Exercise –
Reproduce each of the entries below verbatim, with the pictures omitted.

Extracted records –
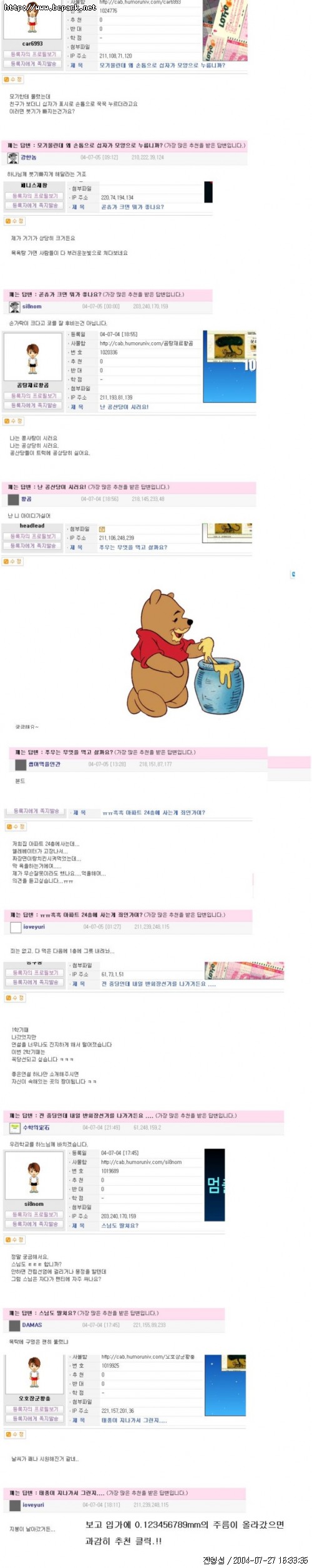Open the 곧휴가 크면 뭐가 좋나요? post title
This screenshot has width=312, height=1568.
[x=132, y=207]
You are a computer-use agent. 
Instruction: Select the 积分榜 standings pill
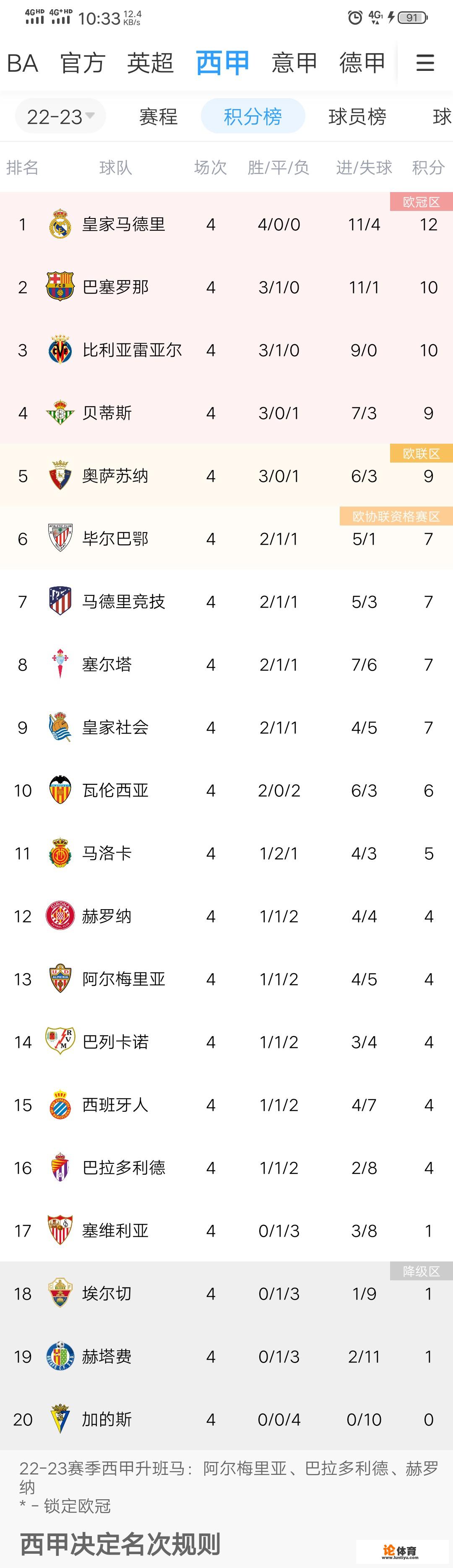click(253, 116)
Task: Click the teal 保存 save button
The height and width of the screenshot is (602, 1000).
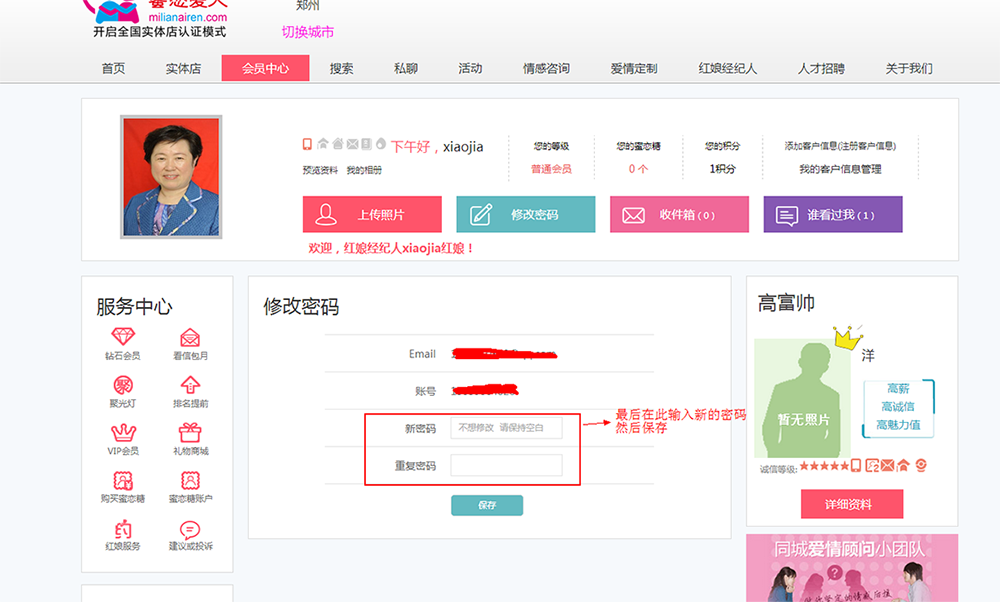Action: (x=487, y=505)
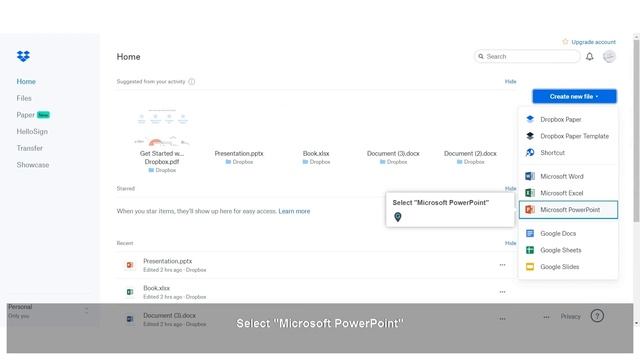Image resolution: width=640 pixels, height=360 pixels.
Task: Open more options for Presentation.pptx row
Action: (x=502, y=265)
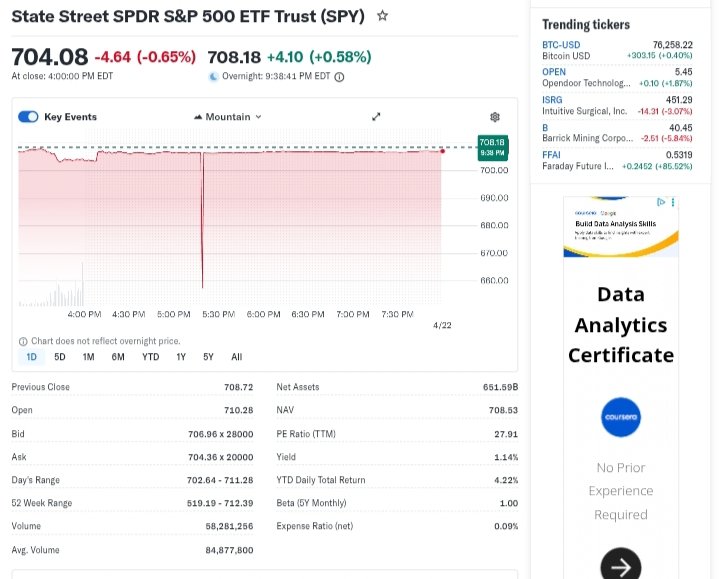Viewport: 719px width, 579px height.
Task: Expand chart to full screen
Action: coord(376,117)
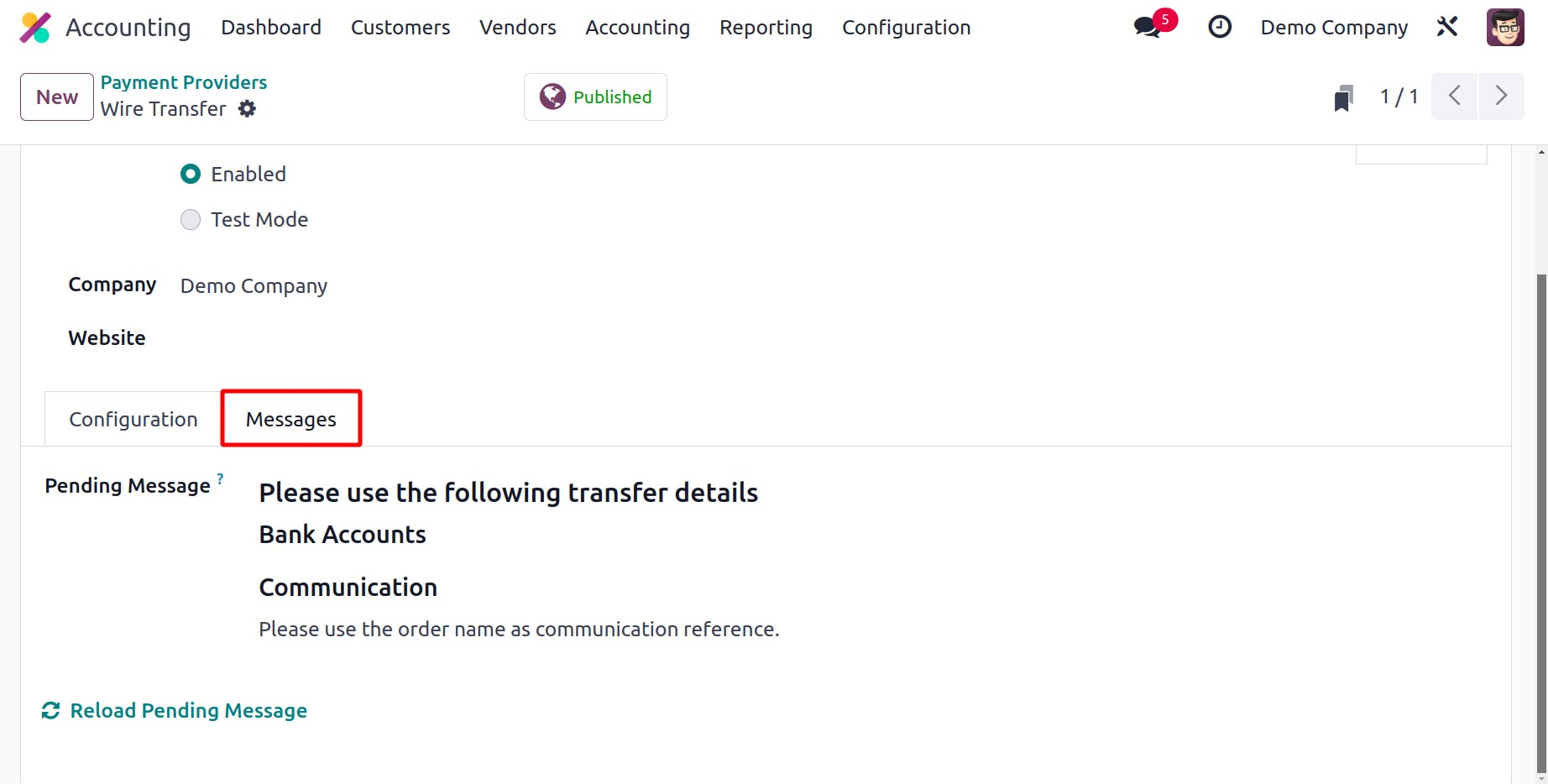Go to the previous record arrow

coord(1454,97)
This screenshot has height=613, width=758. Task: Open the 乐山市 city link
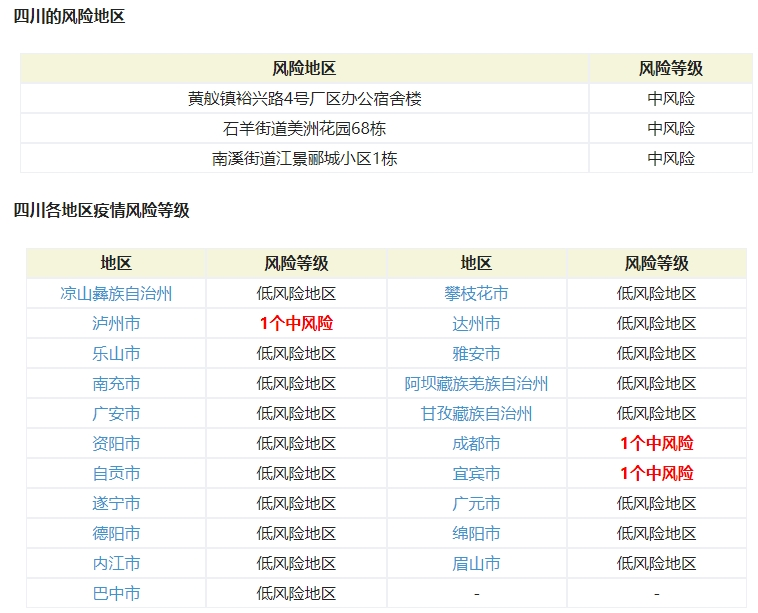click(116, 354)
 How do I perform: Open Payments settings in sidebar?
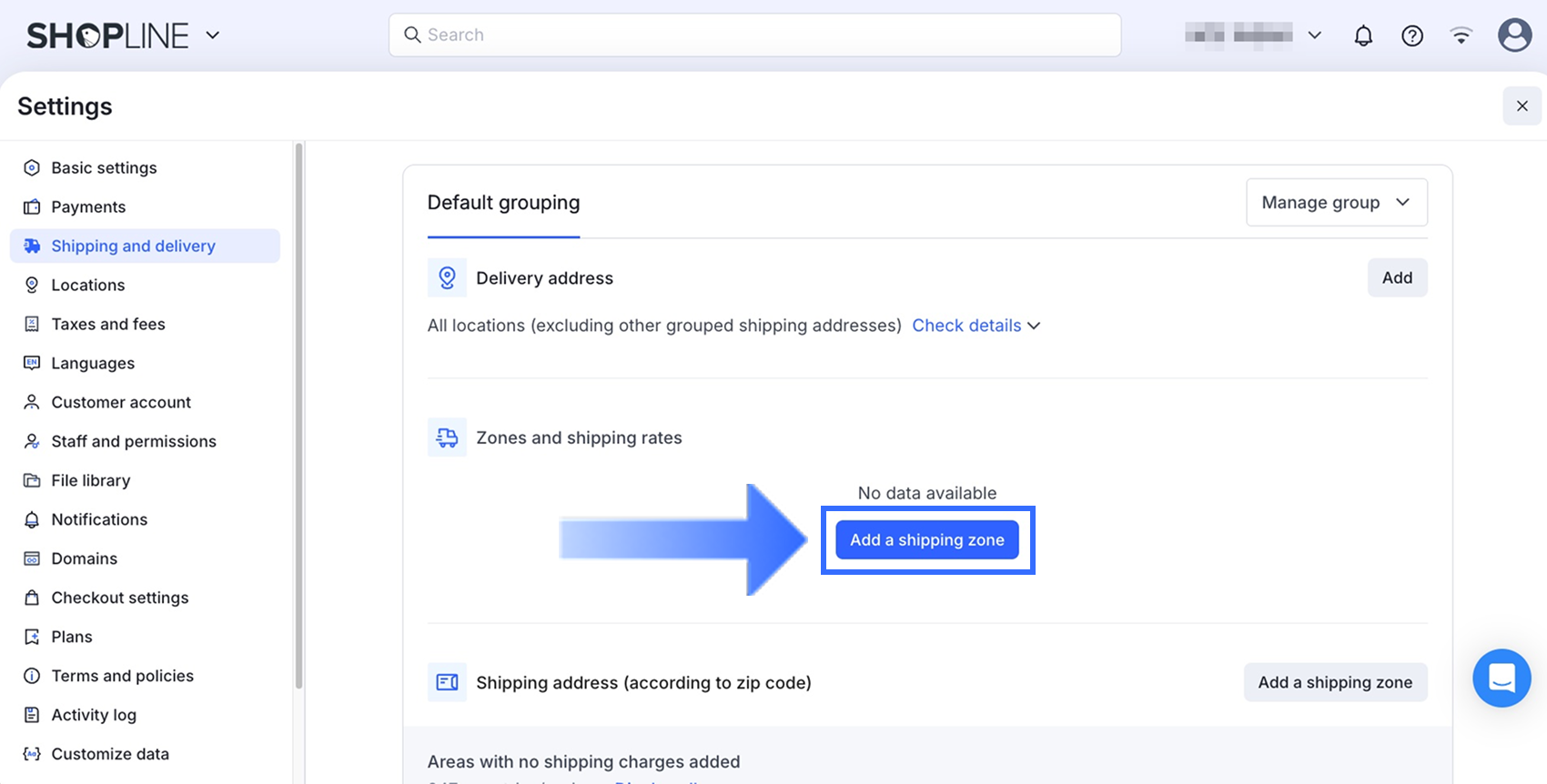[88, 206]
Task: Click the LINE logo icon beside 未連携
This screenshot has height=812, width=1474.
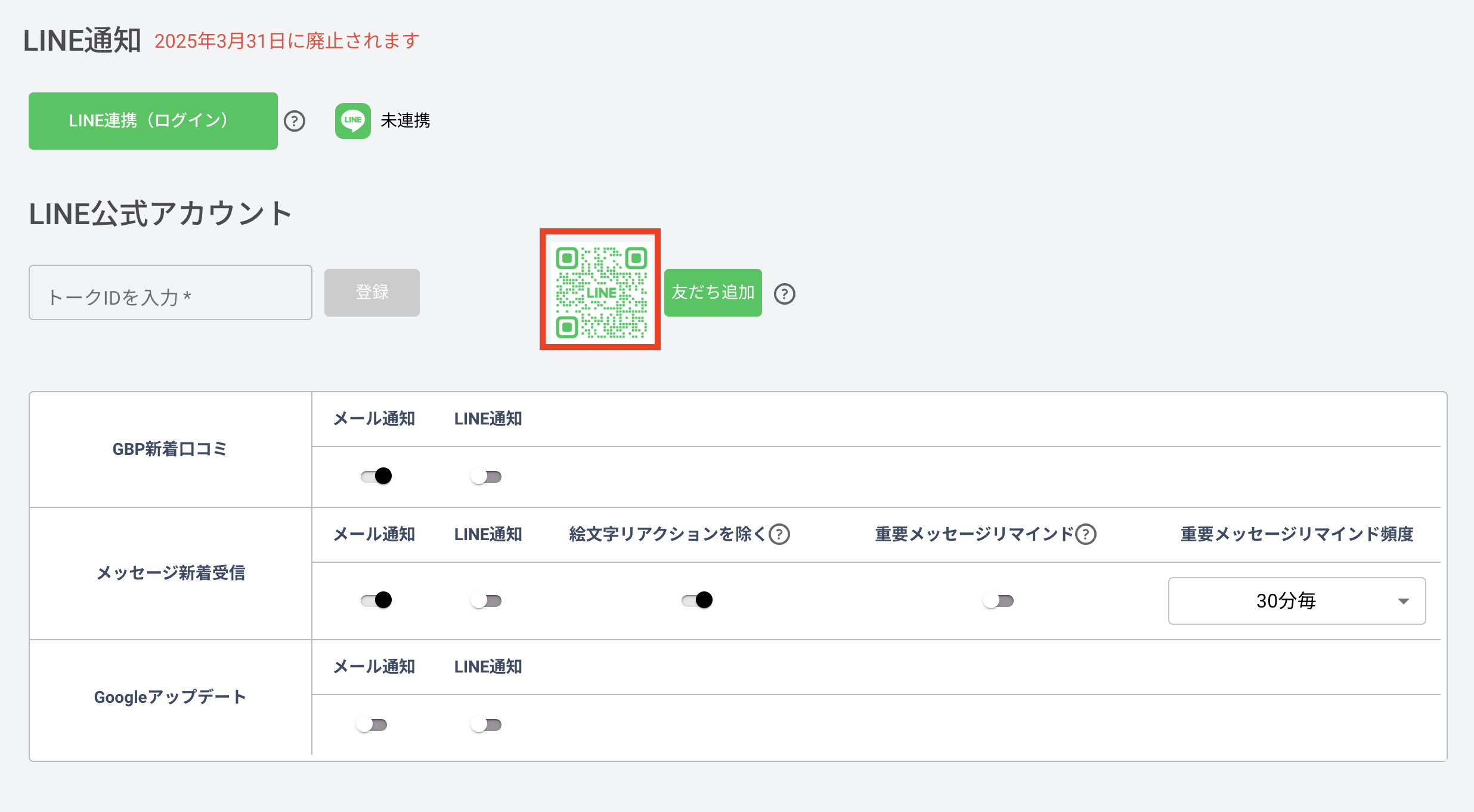Action: coord(352,120)
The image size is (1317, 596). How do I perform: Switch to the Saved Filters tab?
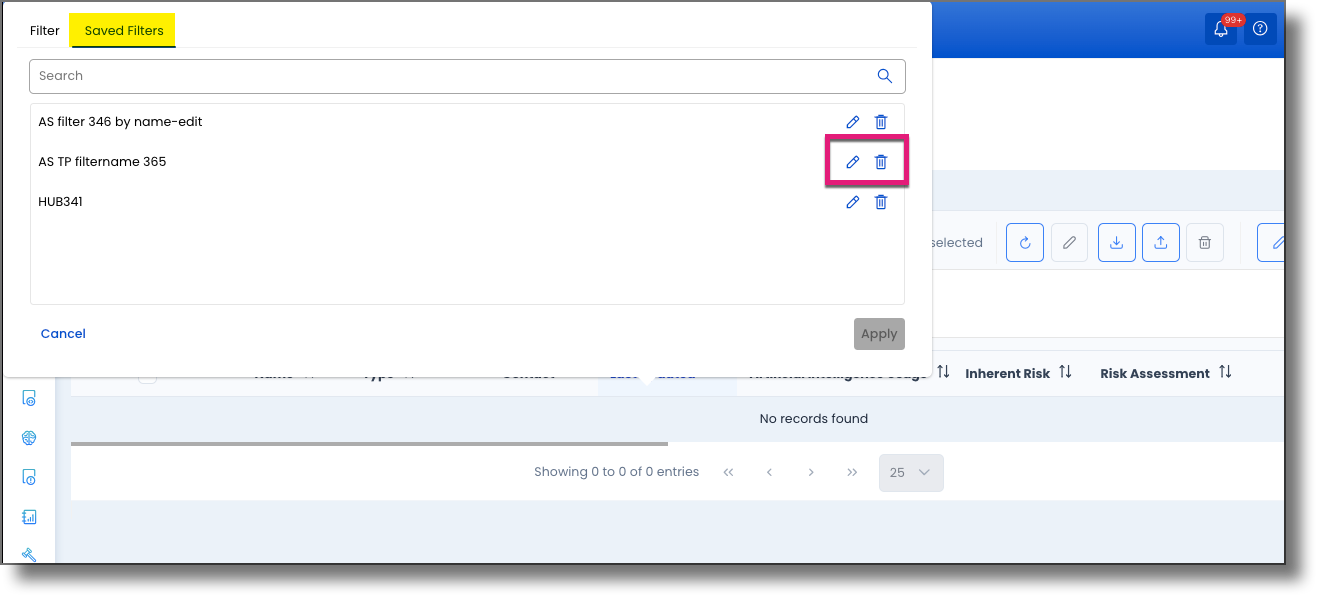coord(122,30)
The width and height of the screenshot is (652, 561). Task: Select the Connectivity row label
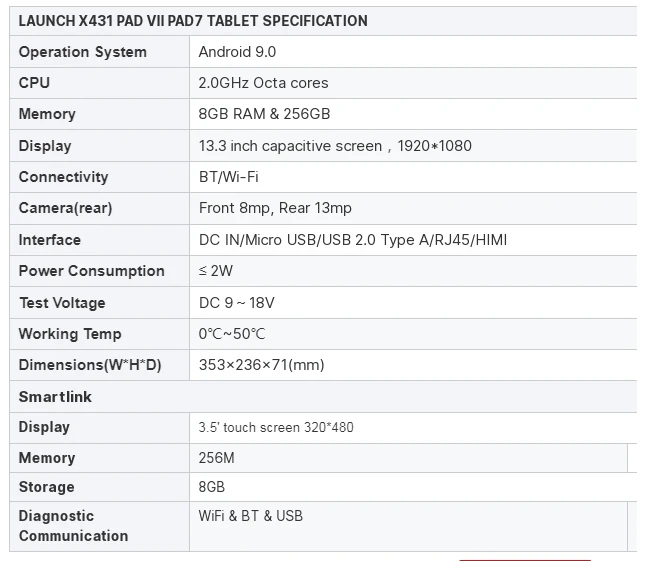tap(63, 177)
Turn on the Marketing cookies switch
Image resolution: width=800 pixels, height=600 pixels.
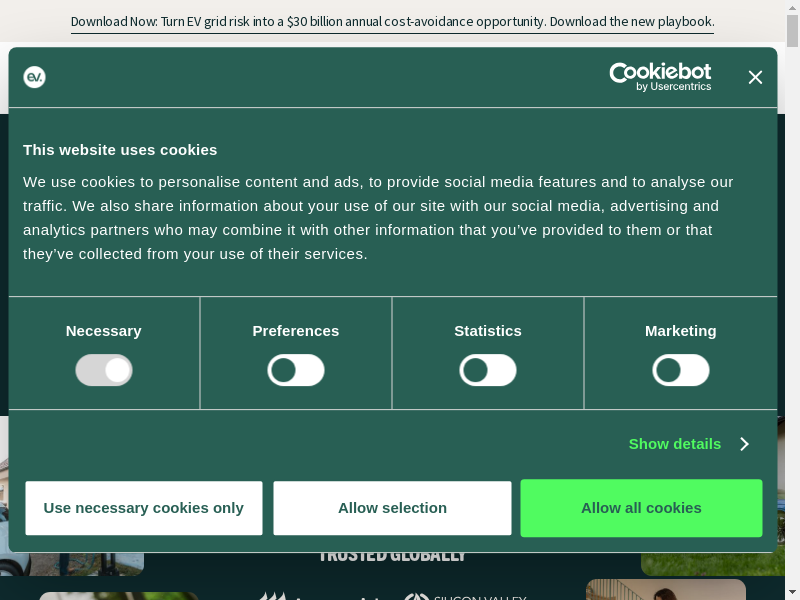681,370
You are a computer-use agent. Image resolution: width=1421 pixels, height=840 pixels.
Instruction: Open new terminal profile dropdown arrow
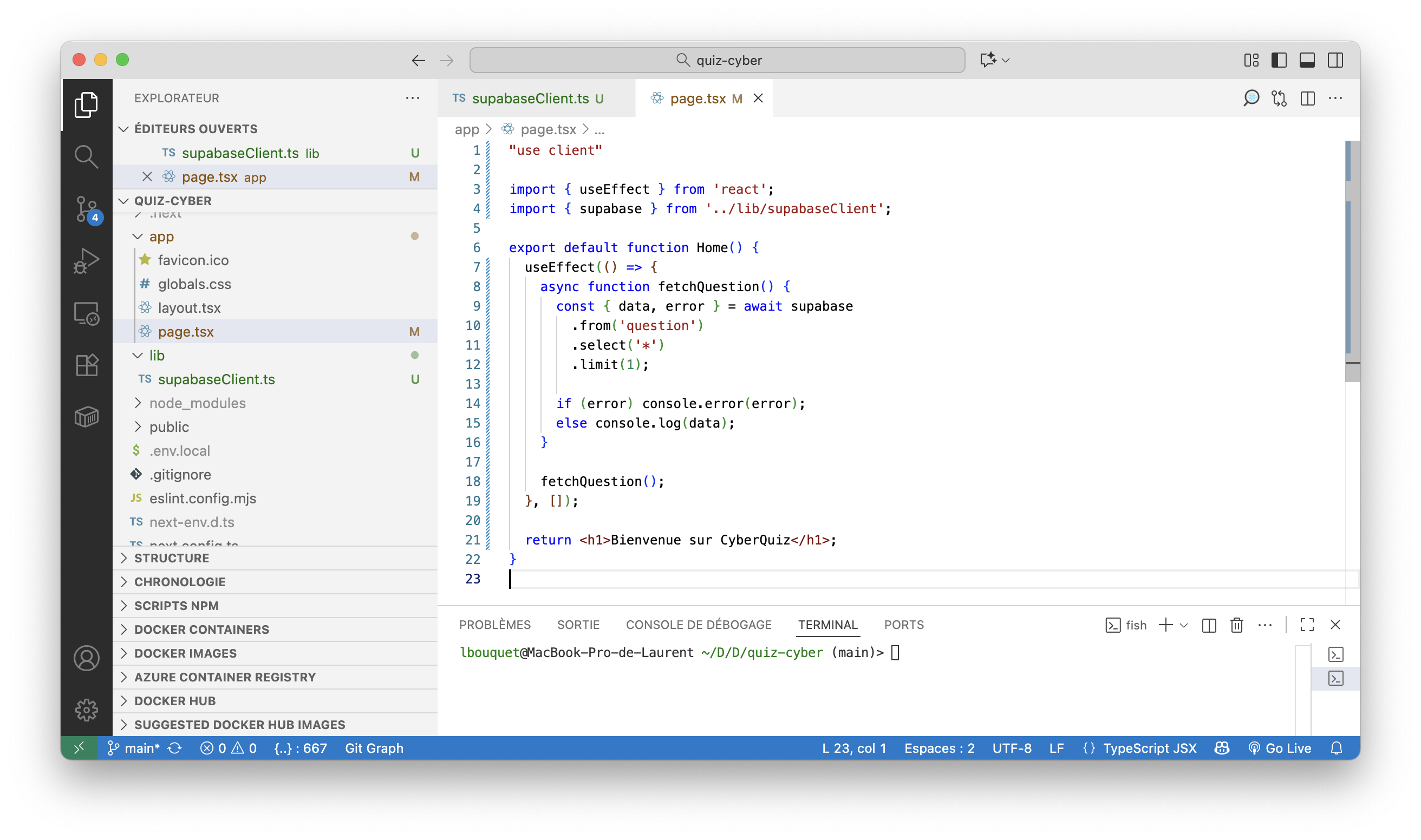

Result for this exercise –
Open the 곧휴가 크면 뭐가 좋나요? post title
This screenshot has width=312, height=1568.
[x=132, y=207]
You are a computer-use agent. 
Instruction: Select the 积分榜 standings pill
click(253, 116)
Task: Click the teal 保存 save button
The height and width of the screenshot is (602, 1000).
Action: (x=487, y=505)
Image resolution: width=640 pixels, height=360 pixels.
Task: Open more options for Presentation.pptx row
Action: (x=502, y=265)
Viewport: 719px width, 579px height.
Task: Expand chart to full screen
Action: coord(376,117)
Go to the previous record arrow

coord(1454,97)
This screenshot has height=613, width=758. Task: Open the 乐山市 city link
click(116, 354)
 How do I perform: Open Payments settings in sidebar?
[88, 206]
Task: Click the LINE logo icon beside 未連携
This screenshot has height=812, width=1474.
Action: coord(352,120)
The image size is (1317, 596). How do I perform: Switch to the Saved Filters tab?
coord(122,30)
The width and height of the screenshot is (652, 561). Task: Select the Connectivity row label
tap(63, 177)
Turn on the Marketing cookies switch
Image resolution: width=800 pixels, height=600 pixels.
681,370
You are a computer-use agent. Image resolution: width=1421 pixels, height=840 pixels.
Instruction: Open new terminal profile dropdown arrow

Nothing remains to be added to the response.